The NCAA records book credits Litkenhous as a "major selector" for the seasons 1934 through 1984, and credits the system with 51 total rankings. However no selections are listed in the NCAA records book for six seasons: 1973, 1975, 1976, 1977, 1979, and 1980.

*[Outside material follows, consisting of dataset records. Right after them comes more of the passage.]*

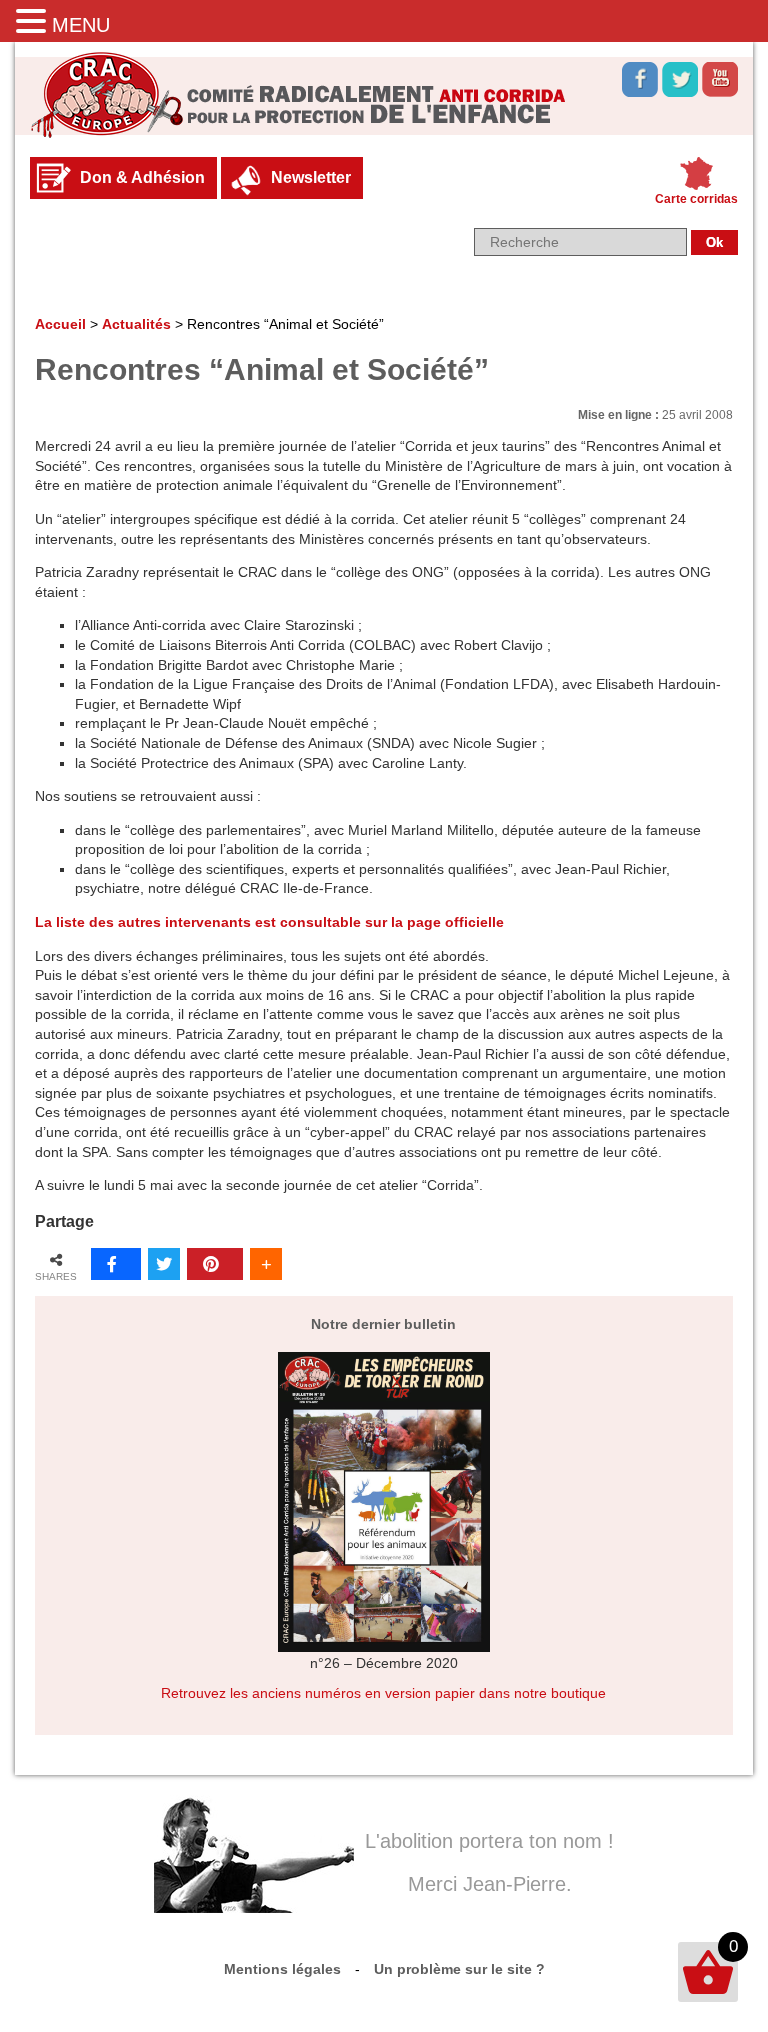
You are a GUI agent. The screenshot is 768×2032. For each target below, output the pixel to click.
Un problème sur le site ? (459, 1969)
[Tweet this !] (164, 1264)
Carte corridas (696, 199)
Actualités (136, 324)
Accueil (60, 324)
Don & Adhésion (142, 177)
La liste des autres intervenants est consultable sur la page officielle (269, 922)
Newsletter (311, 177)
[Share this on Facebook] (116, 1264)
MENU (81, 25)
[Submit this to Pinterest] (215, 1264)
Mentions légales (282, 1969)
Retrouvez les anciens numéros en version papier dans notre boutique (383, 1693)
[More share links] (266, 1264)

| Season | Champion | Record | Litrating | Notes |
|---|---|---|---|---|
| 1934 | Minnesota | 8–0 | 103.0 |  |
| 1935 | Minnesota | 8–0 | 100.0 |  |
| 1936 | Minnesota | 7–1 | 96.4 |  |
| 1937 | Pittsburgh | 9–0–1 | 100.0 |  |
| 1938 | Tennessee | 11–0 | 100.0 |  |
| 1939 | Cornell | 8–0 | 96.2 |  |
| 1940 | Minnesota | 8–0 | 100.1 |  |
| 1941 | Minnesota | 8–0 | 101.1 |  |
| 1942 | Georgia | 11–1 | 112.2 |  |
| 1943 | Notre Dame | 9–1 | 131.9 |  |
| 1944 | Army | 9–0 | 141.8 |  |
| 1945 | Army | 9–0 | 133.0 |  |
| 1946 | Notre Dame | 8–0–1 | 114.7 |  |
| 1947 | Michigan | 10–0 | 114.0 |  |
| 1948 | Michigan | 9–0 | 114.1 |  |
| 1949 | Notre Dame | 10–0 | 117.7 |  |
| 1950 | Oklahoma | 10–1 | 105.6 |  |
| 1951 | Tennessee | 10–1 | 114.0 |  |
| 1952 | Michigan State | 9–0 | 115.1 |  |
| 1953 | Notre Dame | 9–0–1 | 110.4 |  |
| 1954 | UCLA | 9–0 | 115.3 |  |
| 1955 | Oklahoma | 11–0 | 109.2 |  |
| 1956 | Oklahoma | 10–0 | 116.3 |  |
| 1957 | Ohio State | 9–1 | 106.7 |  |
| 1958 | LSU | 11–0 | 109.9 |  |
| 1959 | Syracuse | 11–0 | 111.0 |  |
| 1960 | Iowa | 8–1 | 112.8 |  |
| 1961 | Alabama | 11–0 | 113.5 |  |
| 1962 | Ole Miss | 10–0 | 107.3 |  |
| 1963 | Texas | 11–0 | 104.7 |  |
| 1964 | Alabama | 10–1 | 104.9 |  |
| 1965 | Michigan State | 10–1 | 114.0 |  |
| 1966 | Notre Dame | 9–0–1 | 113.8 |  |
| 1967 | Tennessee | 9–2 | 103.0 |  |
| 1968 | Georgia | 8–1–2 | 111.4 |  |
| 1969 | Texas | 10–0 | 117.3 |  |
| 1970 | Texas | 10–1 | 124.0 |  |
| 1971 | Nebraska | 13–0 | 120.6 |  |
| 1972 | USC | 12–0 | 119.2 |  |
| 1973 † | Alabama | 11–1 | 123.0 |  |
| 1974 | Oklahoma | 11–0 |  |  |
| 1975 † | Ohio State | 11–1 | 114.3 |  |
| 1976 † | Michigan | 10–2 | 115.2 |  |
| 1977 † | Texas | 11–1 |  |  |
| 1978 | Alabama | 11-1 |  |  |
| 1979 † |  |  |  |  |
| 1980 † |  |  |  |  |
| 1981 | Clemson | 12-0 |  |  |
| 1982 | Nebraska † Penn St | 12–1 11-1 |  |  |
| 1983 | Nebraska | 12–1 | 145.8 |  |
| 1984 | Nebraska | 10-2 |  |  |

† Years where Litkenhous selection is omitted from the NCAA records book.

===Litkenhous trophy===

The No. 1 team in the year's final ranking was awarded the Litkenhous Ratings Championship trophy. The traveling trophy took the form of a huge wooden plaque and bronze mural by artist Marion Junkin.

The trophy plaque is engraved with the winners for 1934–1962. Ole Miss was evidently the last Litkenhous champion to receive the trophy; the trophy is still held today at the University of Mississippi.